Die Metzgerei Schattmaier in Wangen schließt nach nahezu 90 Jahren ihren Stammsitz an der Lindauer Straße. Der letzte Öffnungstag war am Heiligabend 2025. Das traditionsreiche Geschäft, welches 1939 von Hans Schattmaier gegründet wurde, ist nicht nur für die Anwohner ein vertrauter Ort gewesen, sondern auch ein bedeutender Nahversorger. Der charakteristische geschwungene Schriftzug und das rote Rinderkopf-Wappen an der Fassade prägten über Jahrzehnte das Straßenbild.

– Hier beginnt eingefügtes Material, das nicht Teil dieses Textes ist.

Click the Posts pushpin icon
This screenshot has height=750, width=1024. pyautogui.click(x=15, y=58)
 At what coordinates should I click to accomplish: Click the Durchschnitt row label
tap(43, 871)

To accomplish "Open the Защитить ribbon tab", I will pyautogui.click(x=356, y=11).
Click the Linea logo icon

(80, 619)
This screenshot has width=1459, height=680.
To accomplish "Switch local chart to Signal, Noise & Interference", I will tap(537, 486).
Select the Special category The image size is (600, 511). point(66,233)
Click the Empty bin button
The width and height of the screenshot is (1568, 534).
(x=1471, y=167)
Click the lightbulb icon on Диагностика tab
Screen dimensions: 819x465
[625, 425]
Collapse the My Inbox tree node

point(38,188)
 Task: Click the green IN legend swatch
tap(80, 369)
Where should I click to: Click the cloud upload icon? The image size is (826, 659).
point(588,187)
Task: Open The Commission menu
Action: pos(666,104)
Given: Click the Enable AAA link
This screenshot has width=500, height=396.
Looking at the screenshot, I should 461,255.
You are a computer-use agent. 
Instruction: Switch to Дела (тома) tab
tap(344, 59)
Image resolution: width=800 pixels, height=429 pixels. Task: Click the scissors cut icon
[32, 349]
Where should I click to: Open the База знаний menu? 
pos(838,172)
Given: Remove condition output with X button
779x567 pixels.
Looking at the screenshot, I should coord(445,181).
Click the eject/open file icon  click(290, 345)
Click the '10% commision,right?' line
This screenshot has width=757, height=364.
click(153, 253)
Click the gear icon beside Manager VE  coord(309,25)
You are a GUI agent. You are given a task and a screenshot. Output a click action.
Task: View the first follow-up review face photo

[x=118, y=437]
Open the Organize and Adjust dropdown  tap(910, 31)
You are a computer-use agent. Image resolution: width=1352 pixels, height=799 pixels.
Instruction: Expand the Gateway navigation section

Hannes Schattmaier übernahm den Betrieb 1998 und erweiterte ihn 2008 mit einer Filiale in Neuravensburg. Nach der Schließung des Ladens am Hauptsitz bezieht die Metzgerei weiterhin Fleisch und Wurstwaren von regionalen Kollegen, da die eigene Schlachtung nicht mehr möglich ist. Der Hauptgrund für die Schließung sind jedoch personelle Engpässe: Zwei von vier Mitarbeitern verließen Ende 2025 das Unternehmen, was eine erhebliche Herausforderung darstellt. Die Suche nach Fachpersonal und Auszubildenden gestaltet sich als schwierig. Aktuell müssen Azubis nach Biberach zur Berufsschule fahren.

Lokale Herausforderungen und Kundeneinbußen

Zusätzlich gibt es lokale Problematiken, die zur Schließung beigetragen haben. Die unattraktive Einkaufsstraße mit wenigen Parkplätzen und der erschwerte Zugang durch die Baustelle am Bischof-Sproll-Haus führten zu einem spürbaren Kundenverlust. Trotz dieser Widrigkeiten plant Hannes Schattmaier, eventuell nach Abschluss der Baustelle und einem tragfähigen Konzept wieder zu eröffnen oder die Räumlichkeiten zur Vermietung anzubieten. Währenddessen bleibt die Filiale in Neuravensburg geöffnet und bietet weiterhin Imbiss, Catering und Mittagessen an. Kunden können vorab telefonisch Mittagsmenüs im Wangener Geschäft bestellen.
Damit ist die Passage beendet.